Each of [LPF], the SSG Group, Levenson, Peskowitz and Gearon Jr. (collectively, the “Guarantors”), hereby jointly and severally unconditionally and irrevocably guarantees, as a principal and not as a surety, to the Belkin Group and its successors and assigns the payment of the Purchase Price by HTPA on the Closing Date under Section 2.2(b) and shall indemnify the Belkin Group for any costs and expenses incurred by the Belkin Group in enforcing this Section 6.1. Each of the Guarantors agrees that no party shall be required to provide any Guarantor with any notice pursuant to this Section 6.1 and that no failure to give any such notice shall discharge or diminish the liability which any Guarantor would have had under this Section 6.1 if such notice had been given. If HTPA does not perform its obligation under this Agreement to purchase all of the interest of the Belkin Group in HTPA, the Belkin Group may cause HTPA to purchase all of the interests of [LPF] and the SSG Group in HTPA for a purchase price equal to the aggregate contributed capital of such parties, in which case, such purchase shall be the Belkin Group’s sole and exclusive remedy hereunder.



11 Pursuant the PSA § 7.1:
Any notice, payment, demand, or communication required or permitted to be given by any provision of this Agreement shall be in writing and shall be deemed to have been delivered, given, and received for all purposes hereunder (i) when delivered if delivered personally to the party or to an officer of the party to whom the same is directed, (ii) three (3) Business Days after mailing, if mailed either by registered or certified mail, postage and charges prepaid, (iii) when sent, if sent by facsimile, if such facsimile is followed by a hard copy of the facsimile communication sent promptly thereafter by registered or certified mail, postage and charges prepaid, or (iv) when delivery is refused by the intended recipient, addressed as follows, or to such other address as such party may from time to time specify by notice to the other parties hereto[.]


12 Section 7.9(b)(i) of the PSA provides that “any suit, action or proceeding as to any controversy or dispute arising out of this Agreement will be brought solely in The Sixth Judicial Circuit Court for Montgomery County, Maryland[.]

13 Ironically, one of the individuals entertained with the team complimentary tickets was a member of the King and Spaulding Law Firm of Atlanta who later became counsel to the defendants in this lawsuit.

14 The franchises were in the midst of negotiating a deal for the sale and distribution of game tickets with Ticketmaster.

15 After the deal with McDavid collapsed, the basketball and hockey franchises and the arena were sold to the parties in this matter.
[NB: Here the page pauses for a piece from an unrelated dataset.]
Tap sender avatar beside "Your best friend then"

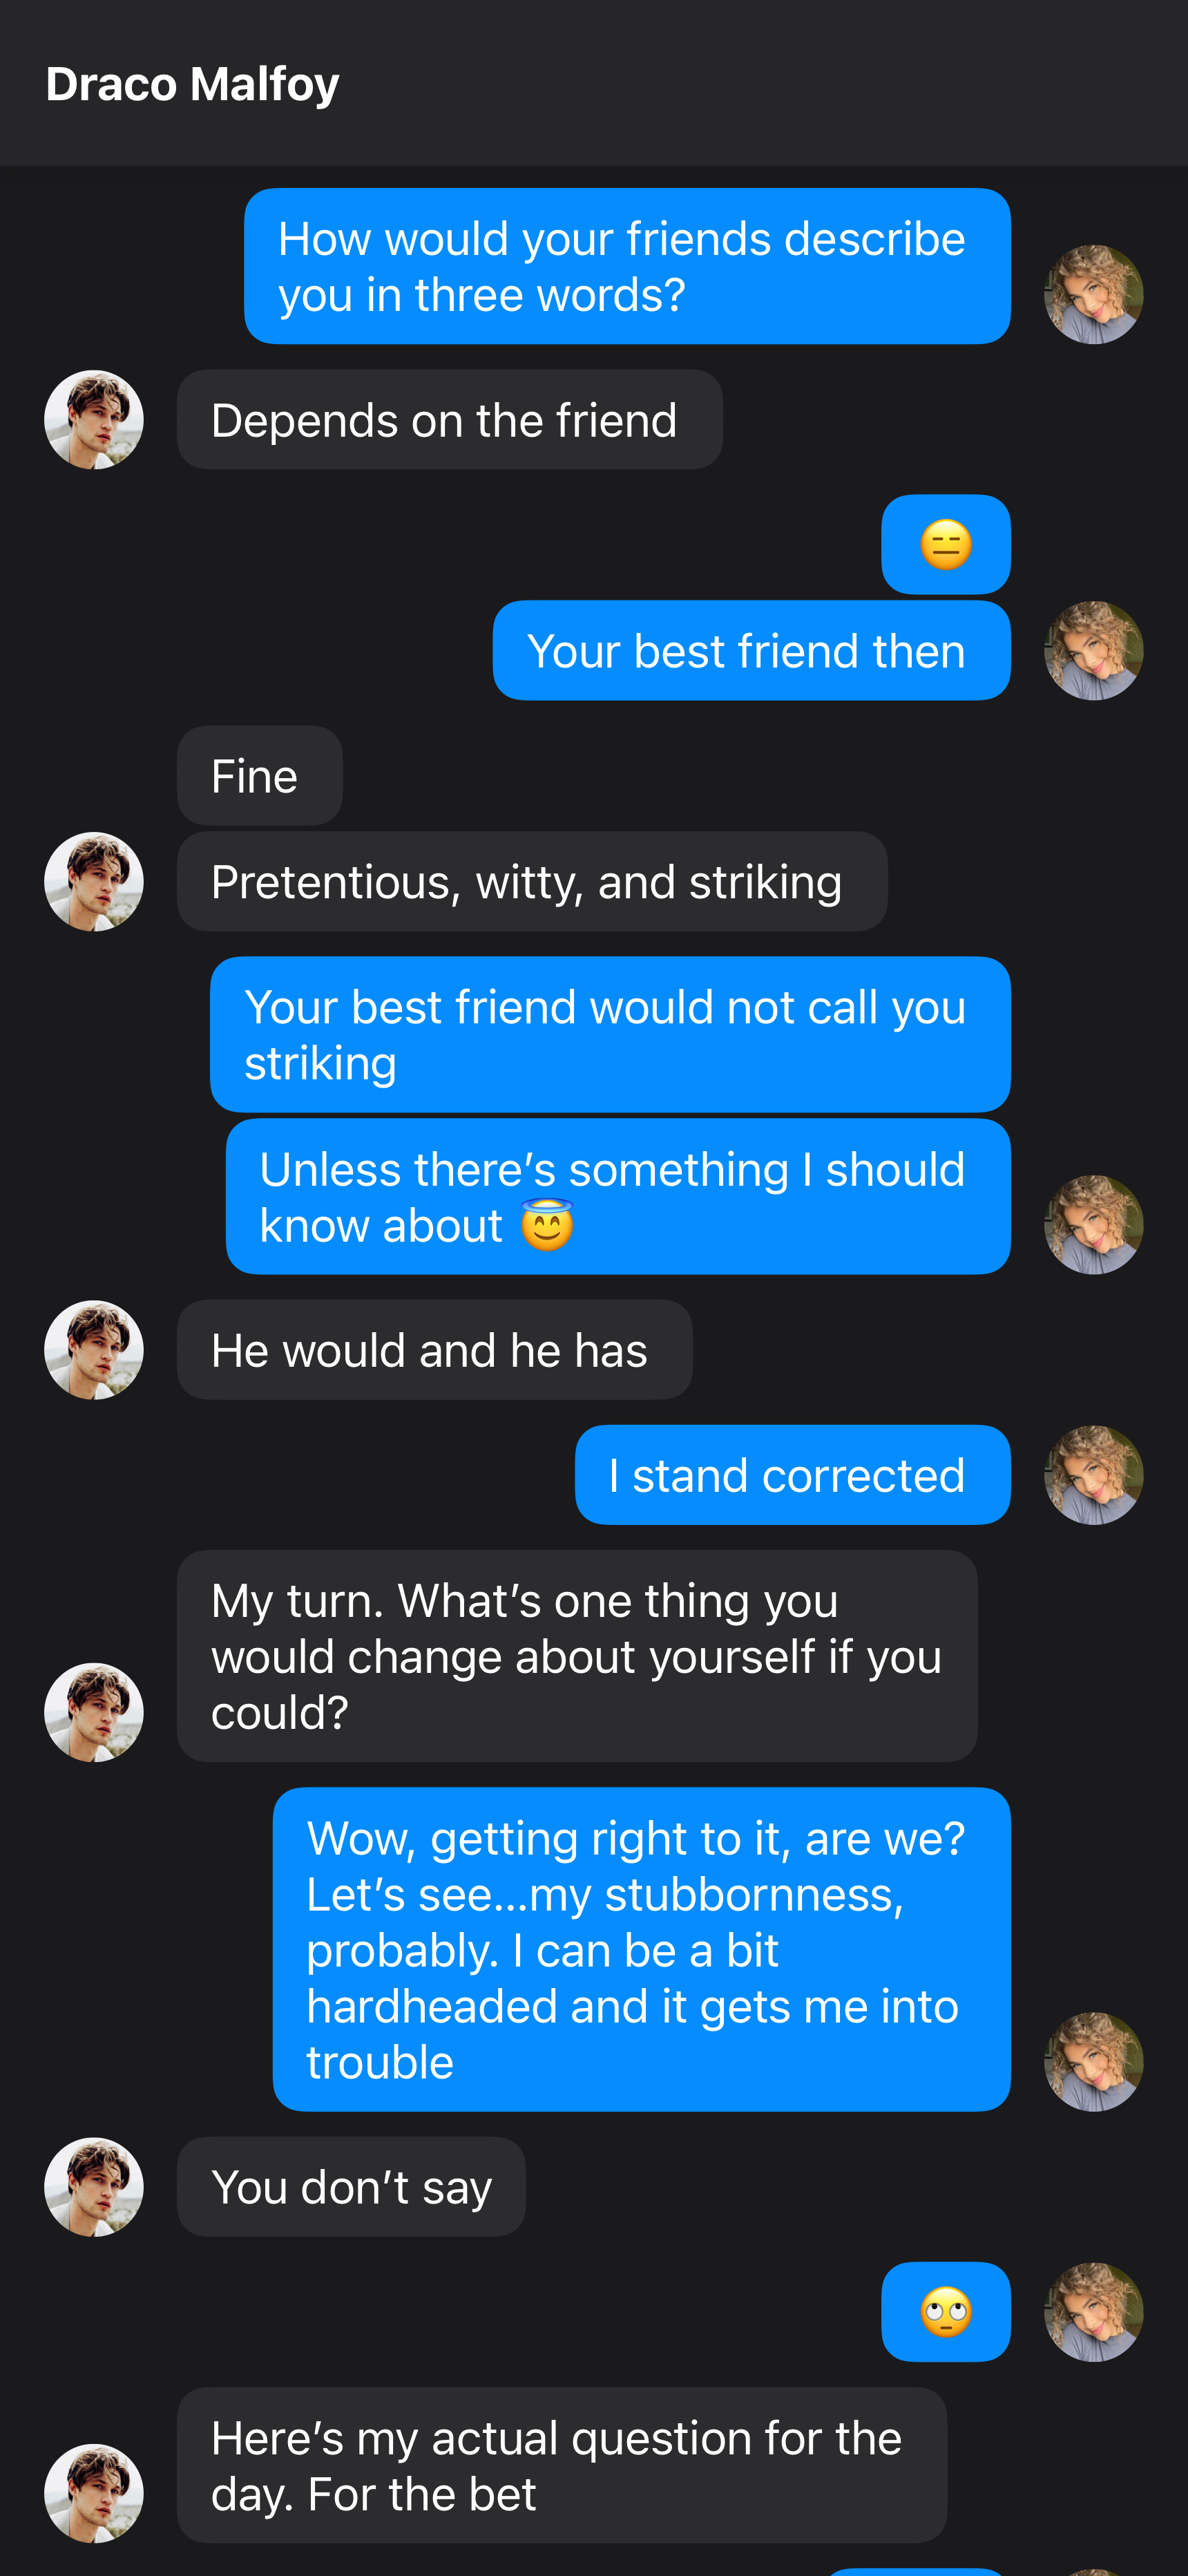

It is this Court’s understanding that McDavid brought suit against Time-Warner for failing to consummate the sale of the assets to him. At the time of the trial of this matter, McDavid had recovered significant damages upon a trial of the issues in his case.

16 Apparently everyone involved used the term “electronically” to mean transmission by email. It is to be noted that facsimile transmissions occur electronically as well, but the end product is produced on paper instead of a computer screen.

17 Van Riper, Tom; The Most Valuable Teams in Sports, Forbes Magazine, January 13, 2009

18 In 333 B.C.E., Alexander the Great led his fellow Macedonians and other fellow Greeks in the conquest of the Persian Empire. Upon entering Phrygia, a satrap of the Persian Empire, Alexander reputedly tried to unbind a complex knot on an ox cart. Seers claimed that whoever succeeded in the untangling the knot would go on to become king of Asia. Apparently in frustration at not being able to locate the loose ends of the knot in order to untie it, Alexander drew his sword and slashed the knot through, thereby solving the problem. This “Alexandrian solution” is now a metaphor for a dire result to an intractable problem.